Electric Charges and Fields - Vocabulary Flashcards (Video Notes)

Vocabulary-style flashcards covering core concepts from the video notes on Electric Charges and Fields.

Electrostatics

Branch of physics dealing with properties of electric charges at rest.

Electric Charge

Scalar quantity causing electrical and magnetic effects; excess electrons give negative charge, deficiency gives positive.

Conservation of Charge

Total charge of an isolated system remains constant.

Charge Quantization

Charges come in integral multiples of the elementary charge e (Q = N e; e ≈ 1.6×10^-19 C).

Charging by Friction

Charge transfer by rubbing; one body becomes positive, the other negative; charge is conserved.

Charging by Conduction

Charging by contact; charges redistribute until the connected conductors reach the same potential.

Conductor

Material with loosely bound outer electrons that are free to move; many free electrons.

Insulator (Dielectric)

Material with tightly bound electrons; no free charges to move.

Semiconductor

Material with free electrons but in small numbers; conductivity between conductor and insulator.

Grounding (Earthing)

Connecting a conductor to Earth; enables electron transfer to/from Earth, used in induction.

Induction (Charging by Induction)

Charging a body without direct contact by bringing a charged object nearby and rearranging charges; induced charge is opposite to inducing charge.

Induced Charge

Charge that appears on an object due to induction; its sign is opposite to the inducing charge.

Gold Leaf Electroscope

Device to detect charge: a brass rod with two thin gold leaves that diverge when charged.

Coulomb’s Law

F ∝ q1 q2 / r^2 for two stationary point charges; F along the line joining the charges.

Coulomb Constant (k)

k = 1/(4πε0) ≈ 8.99×10^9 N·m^2/C^2.

Permittivity of Free Space (ε0)

ε0 ≈ 8.85×10^-12 C^2/(N·m^2); constant in Coulomb’s law in vacuum.

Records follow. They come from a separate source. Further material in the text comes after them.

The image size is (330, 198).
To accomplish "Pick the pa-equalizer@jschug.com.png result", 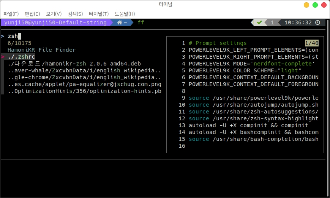I will [84, 84].

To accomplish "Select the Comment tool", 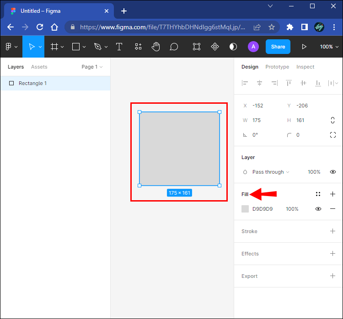I will 174,47.
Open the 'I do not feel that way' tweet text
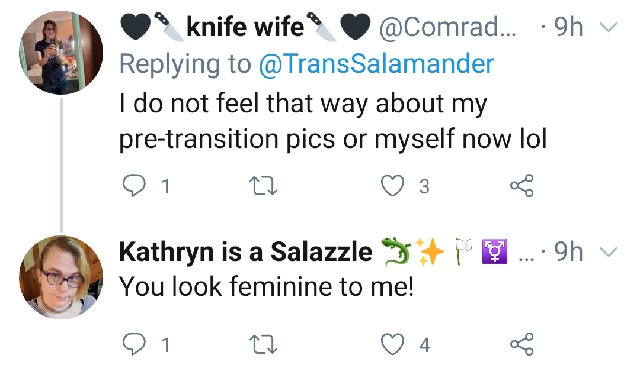Screen dimensions: 640x368 [x=332, y=121]
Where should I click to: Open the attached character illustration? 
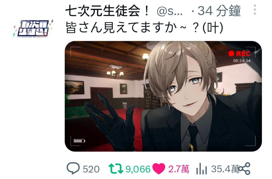tap(163, 96)
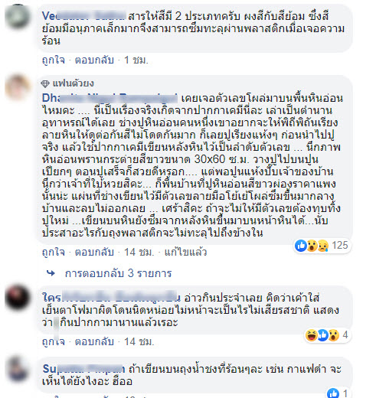Click the 1 ชม. timestamp link

(x=136, y=60)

Dielectric Constant (Relative Permittivity, εr or K)

Ratio ε/ε0; εr = K; measures how a medium reduces electric field relative to vacuum.

Effect of Medium on Field

Electric field in a dielectric is reduced by the factor εr: E = E0/εr.

Superposition Principle (Electric Fields)

Net electric field is the vector sum of the fields due to individual charges.

Electric Field

Region around a charge where a test charge experiences a force; a vector field.

Electric Field due to a Point Charge

E = k q / r^2, directed along r̂ (away from positive charge, toward negative).

Electric Field due to an Infinite Line Charge

E = λ / (2π ε0 r), directed away from the line for positive λ.

Electric Field due to a Uniformly Charged Disc on its Axis

E(z) = (σ/(2ε0)) [1 − z/√(z^2+R^2)], along the axis; z is distance from disc.

Electric Field due to a Circular Ring on its Axis

E(x) = (k Q x)/(x^2+R^2)^(3/2); along the axis of the ring.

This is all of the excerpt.